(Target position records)
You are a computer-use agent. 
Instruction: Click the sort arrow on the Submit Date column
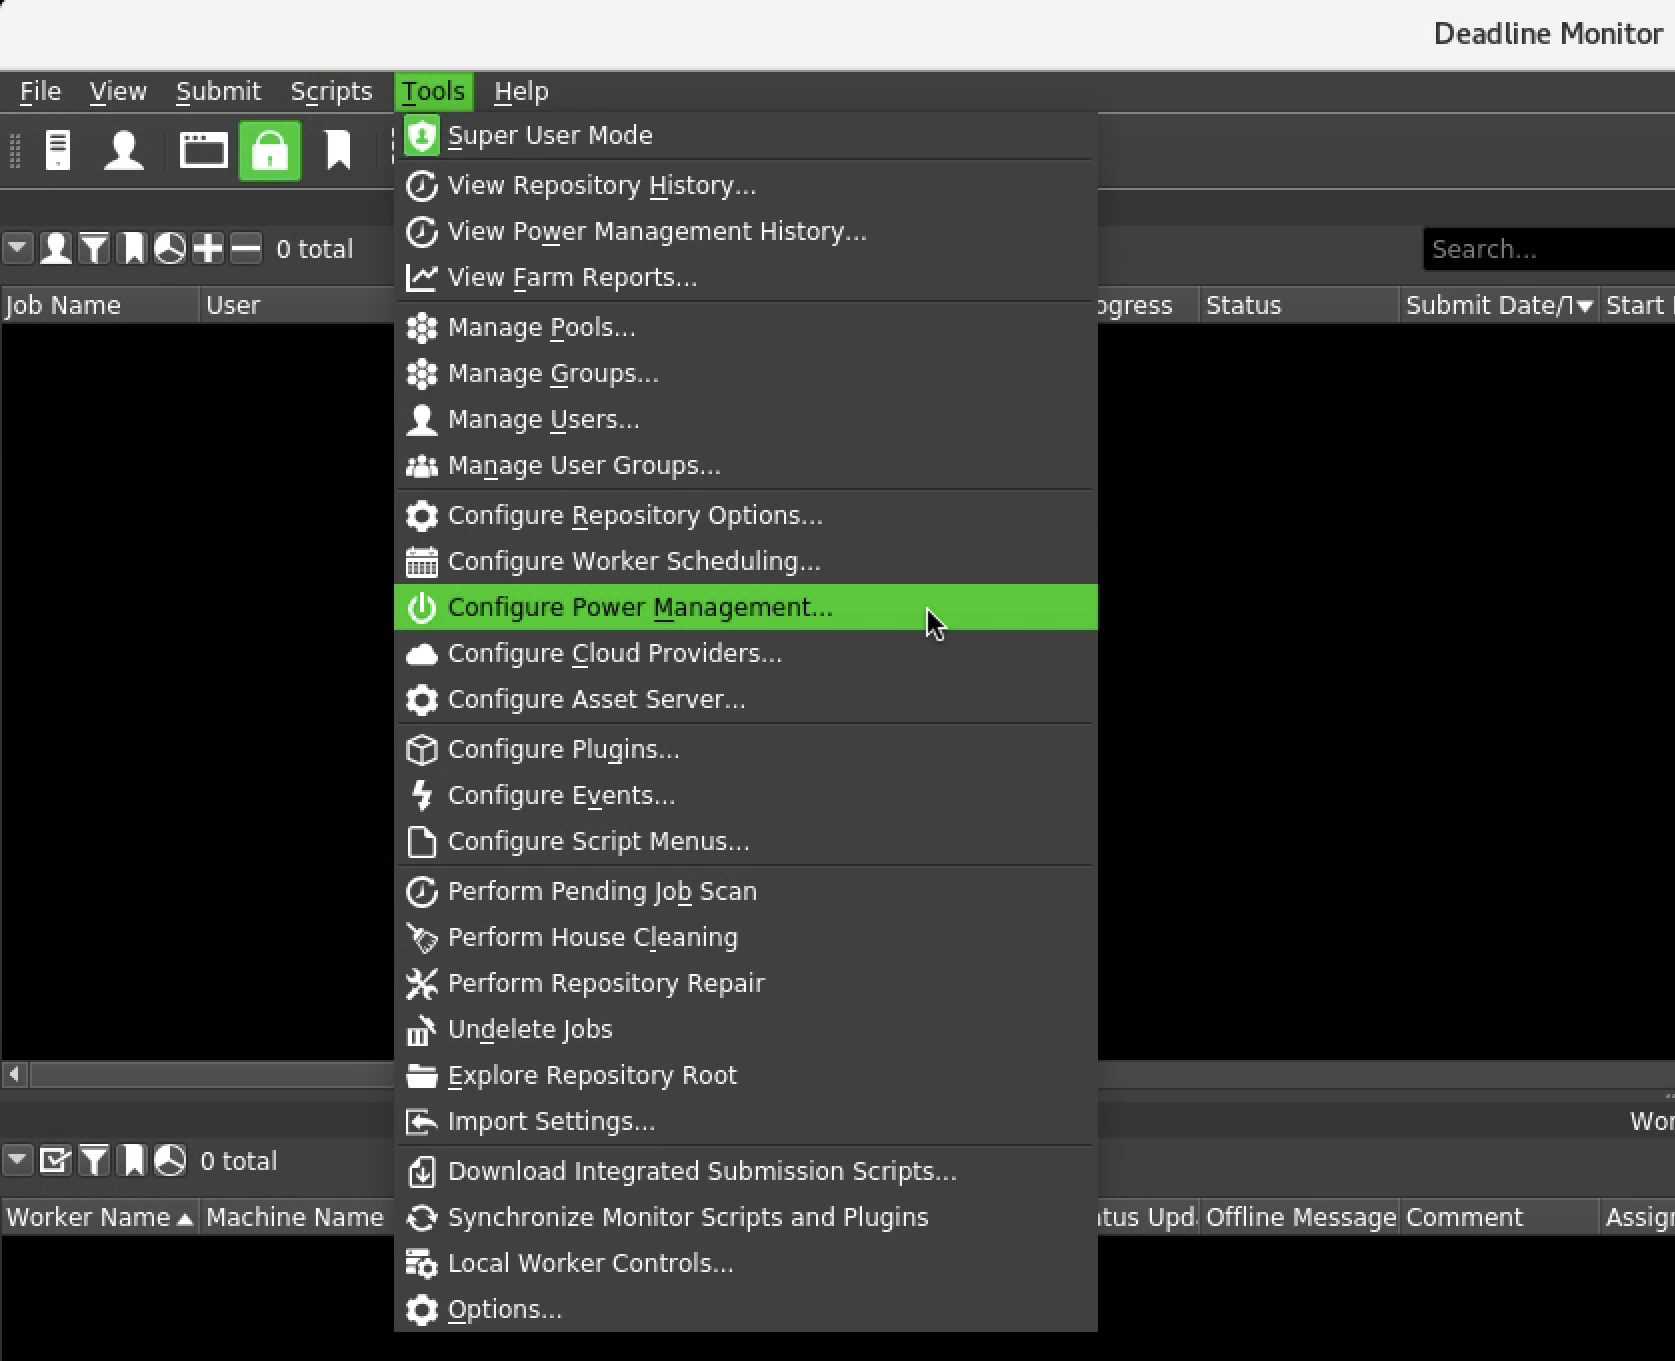[1583, 306]
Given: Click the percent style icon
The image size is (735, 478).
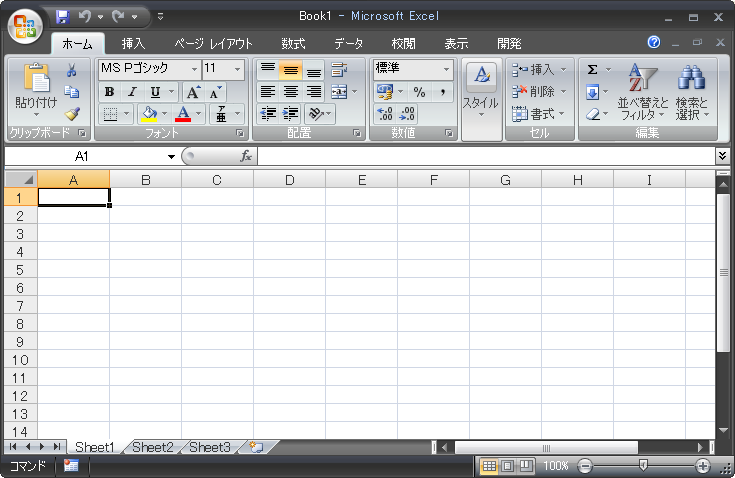Looking at the screenshot, I should tap(419, 92).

» **GOAL**
Format as a numbered list the lines of the items from the line containing "Given: Click the percent style icon" through the end of the items, inclusive, omitting blank lines. Leave the pictures out of the list.

» **EXERCISE RESULT**
1. Given: Click the percent style icon
2. The image size is (735, 478).
3. Looking at the screenshot, I should tap(419, 92).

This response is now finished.